The Mills opinion emphasizes the great need of law enforcement officials to use people with a criminal background to infiltrate the criminal element to obtain information about crime and that to do this, it is necessary to work with people likely to be unreliable. Piercy was such a person. It is clear from the opinions in Jones, Bryant and Mills that those informants were not trusted with other information available to law enforcement officials and were not asked to evaluate their information in relation to other available information. Thus, they were not investigators. In the same sense, Piercy was not an investigator but an informant.
Defendant states that the statute is intended to reduce the incentives to entrapment and perjury. In regard to the activities of people like Piercy, the opportunity to entrap occurs in the setting up and making of a sale and the opportunity for perjury occurs when the person assisting law enforcement is a witness to the alleged sale. In these phases of Piercy’s work, he was in no different situation than the informers in Jones and Bryant. Piercy’s situation is distinguishable, if at all, in that he spent a major portion of his time in obtaining bits of information and reporting it to the IBI. In these activities, he was subject to little or no incentive to entrapment or perjury. The legislative purpose of the statute offers no basis for distinguishing the cases.
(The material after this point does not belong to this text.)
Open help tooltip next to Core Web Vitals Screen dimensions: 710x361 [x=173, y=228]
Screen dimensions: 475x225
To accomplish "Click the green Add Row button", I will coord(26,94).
We conclude that the decisions in Jones, Bryant and Mills indicate a *843public policy to permit contingent compensation to be paid to informers with ties to criminal activity. Although the statute was not mentioned in Mills, the court stated, in the face of the existence of the statute, that such payments were permissible and necessary. In order to permit such payments, it is necessary to construe the statute narrowly. By such a construction, an informer can be considered to be one who gives information to law enforcement officials but is not trusted with evaluating that information with regard to other available information. In most situations where unreliable people with criminal connections are used as informants, their unreliability precludes law enforcement officials from entrusting the informants with any information or with making evaluations. Upon this definition, we conclude that Piercy was not an investigator or detective within the meaning of the Act.
The judgment is affirmed.
WEBBER, J., concurs.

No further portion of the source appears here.